L’Unione europea da il via libera all’utilizzo della farina di grillo come alimento.

Essa sarà utilizzata per la produzione di cibi quali pane, pasta, salse e cibi sostitutivi della carne. Dopo le larve e le locuste tocca ora all’Acheta domesticus, meglio conosciuto come grillo domestico. Non tutti però in Italia sembrano essere d’accordo. Fatto è che la farina di grillo entrerà ufficialmente sulle tavole degli stati UE dal prossimo 24 gennaio. Si tratta di una polvere ottenuta dall’essicazione di tale insetto.

Non dobbiamo sorprenderci più di tanto: tale decisione giunge dopo l’ok dato in precedenza ad altri alimenti reputati inizialmente atipici, ma le cui farine sono utilizzate quotidianamente nella cucina occidentale. 

Farina di grillo sulle tavole degli europei: c’è chi dice no

Sono tuttavia in molti a pensare che la farina di grillo non sia un alimento che gli italiani possano accettare sulle loro tavole. Di tale avviso è ad esempio Coldiretti, che spiega come la cultura nostrana consideri estraneo l’uso degli insetti per fini alimentari. 

Filiera Italia: “Insetti? Li mangi pure chi ha voglia di esotico”

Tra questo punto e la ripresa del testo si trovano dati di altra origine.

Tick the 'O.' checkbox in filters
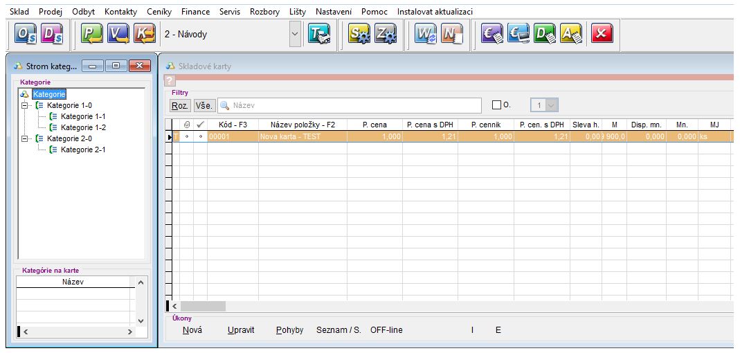The height and width of the screenshot is (353, 740). [496, 105]
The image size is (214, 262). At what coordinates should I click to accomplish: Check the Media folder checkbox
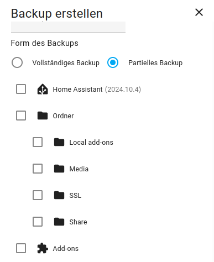coord(38,169)
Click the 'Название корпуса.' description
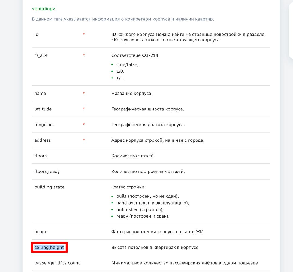This screenshot has height=272, width=293. pyautogui.click(x=132, y=94)
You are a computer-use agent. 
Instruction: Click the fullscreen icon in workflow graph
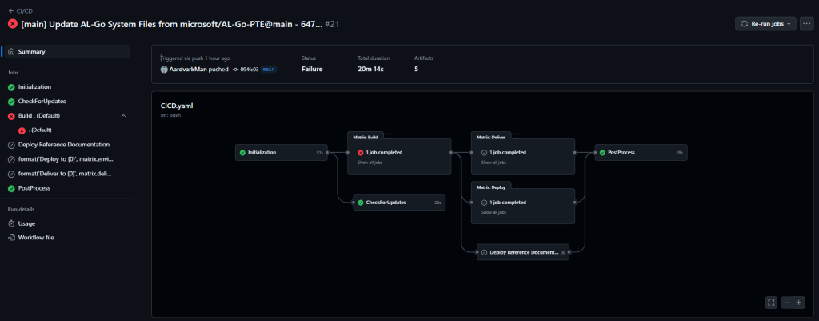pos(771,303)
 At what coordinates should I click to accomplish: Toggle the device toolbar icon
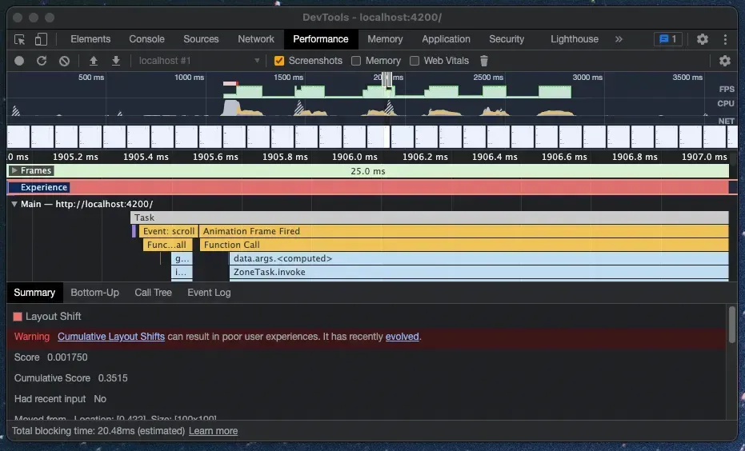tap(41, 39)
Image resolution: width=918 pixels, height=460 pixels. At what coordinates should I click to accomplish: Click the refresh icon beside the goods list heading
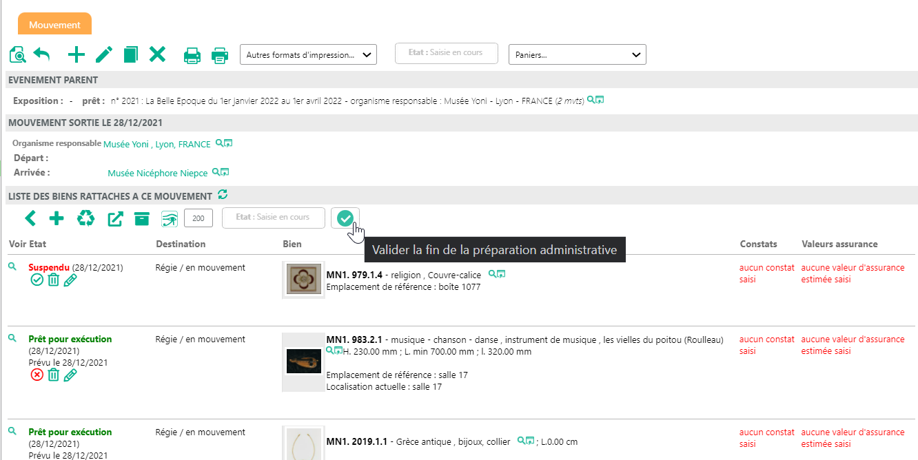pyautogui.click(x=222, y=196)
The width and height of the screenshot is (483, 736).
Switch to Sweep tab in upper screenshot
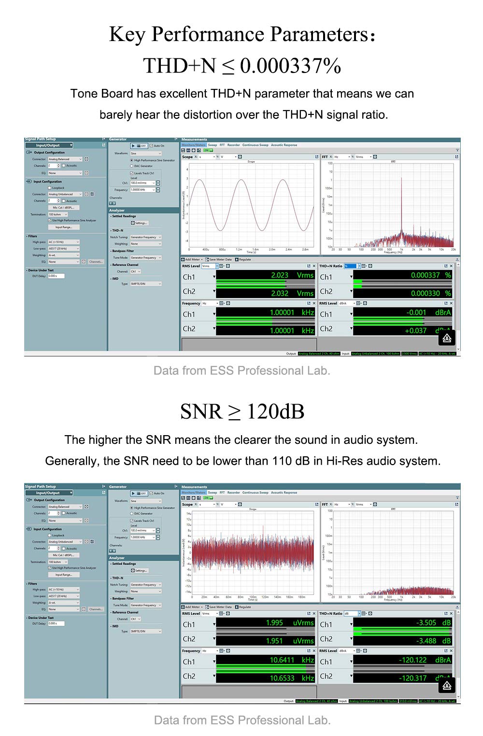[213, 145]
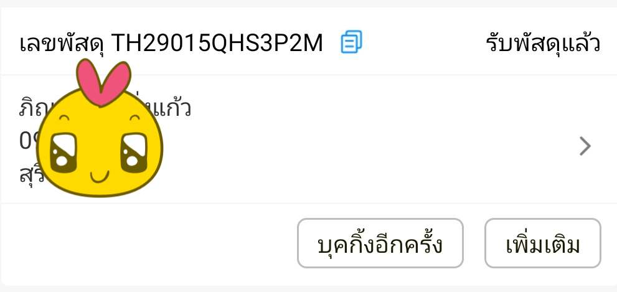Tap the address line beginning with สุริ
Image resolution: width=617 pixels, height=292 pixels.
point(29,174)
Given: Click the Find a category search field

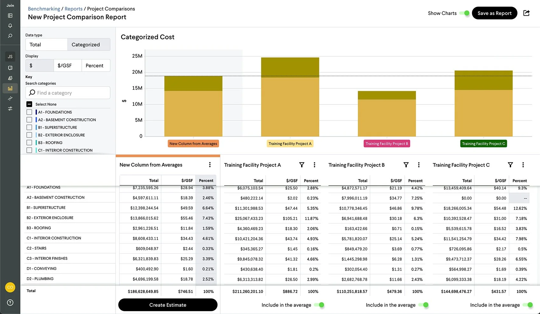Looking at the screenshot, I should pyautogui.click(x=68, y=93).
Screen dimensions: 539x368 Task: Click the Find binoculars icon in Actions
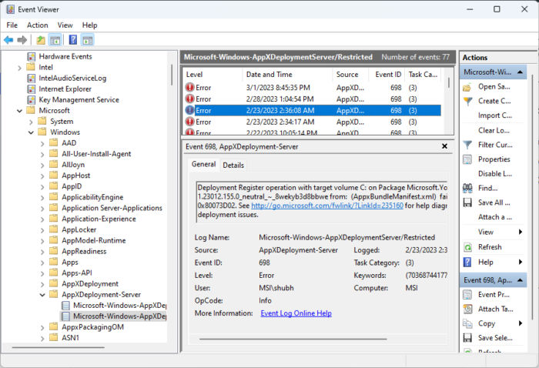pos(467,188)
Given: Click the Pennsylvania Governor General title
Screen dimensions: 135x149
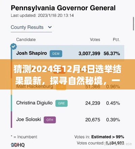Looking at the screenshot, I should 63,8.
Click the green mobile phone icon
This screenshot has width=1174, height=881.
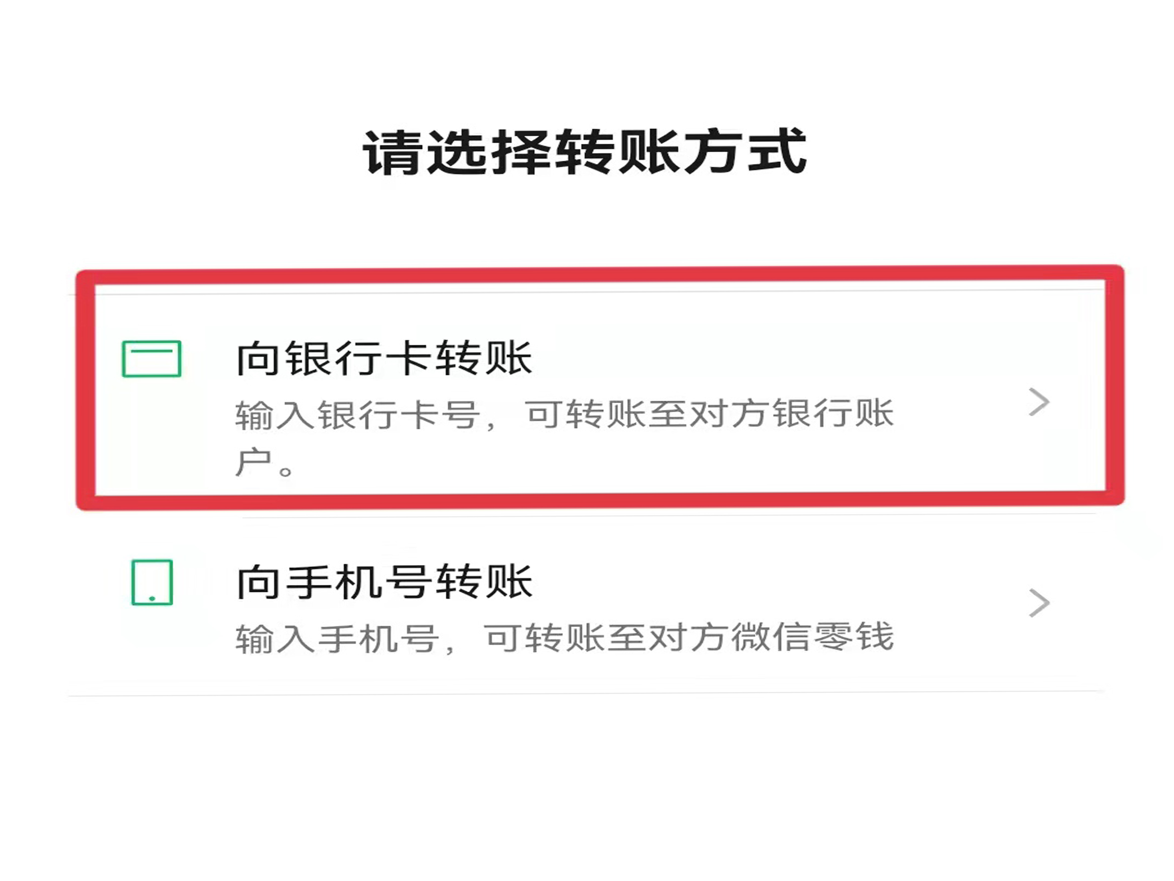(x=152, y=582)
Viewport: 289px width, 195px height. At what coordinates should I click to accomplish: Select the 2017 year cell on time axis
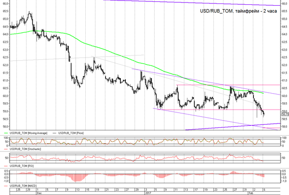pos(148,193)
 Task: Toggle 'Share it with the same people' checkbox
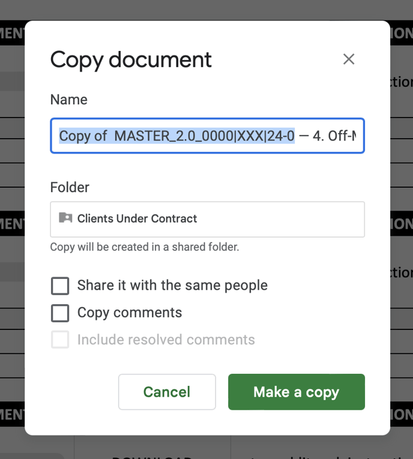coord(60,286)
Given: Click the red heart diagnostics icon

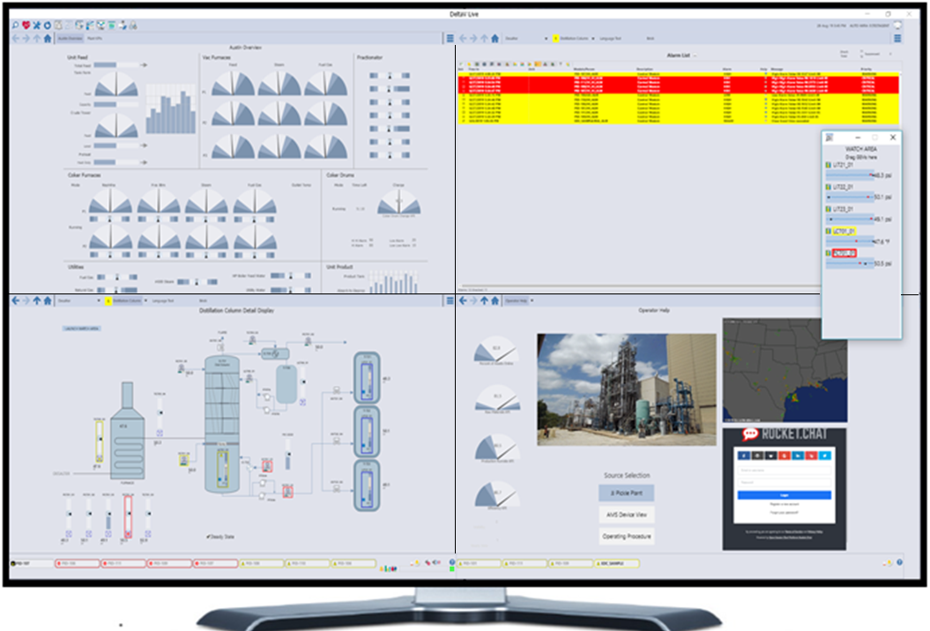Looking at the screenshot, I should (x=26, y=26).
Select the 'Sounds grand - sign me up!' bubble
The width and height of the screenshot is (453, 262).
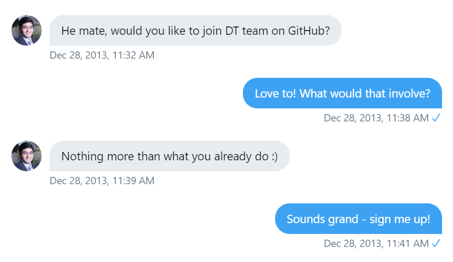pos(358,219)
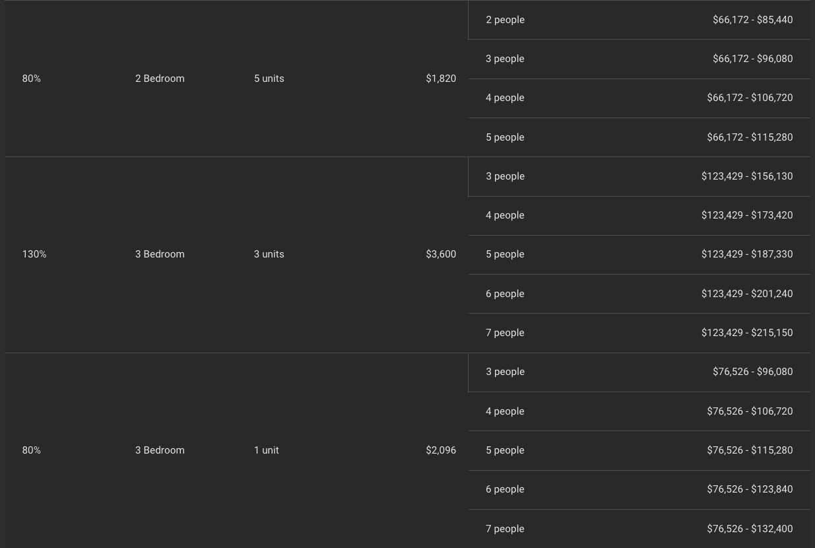Image resolution: width=815 pixels, height=548 pixels.
Task: Click the 2 Bedroom unit type
Action: tap(160, 79)
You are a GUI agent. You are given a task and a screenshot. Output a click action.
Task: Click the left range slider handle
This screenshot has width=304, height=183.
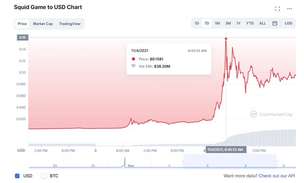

Anche Filiera Italia sembra aderire alla stessa corrente di pensiero. Il consigliere delegato Luigi Scordamaglia ha spiegato, tramite alcune dichiarazioni riportate da Fanpage: “Mangi pure gli insetti chi ha voglia di esotico, ma è un gioco in malafede promuoverli per una dieta sostenibile in alternativa alla nostra”.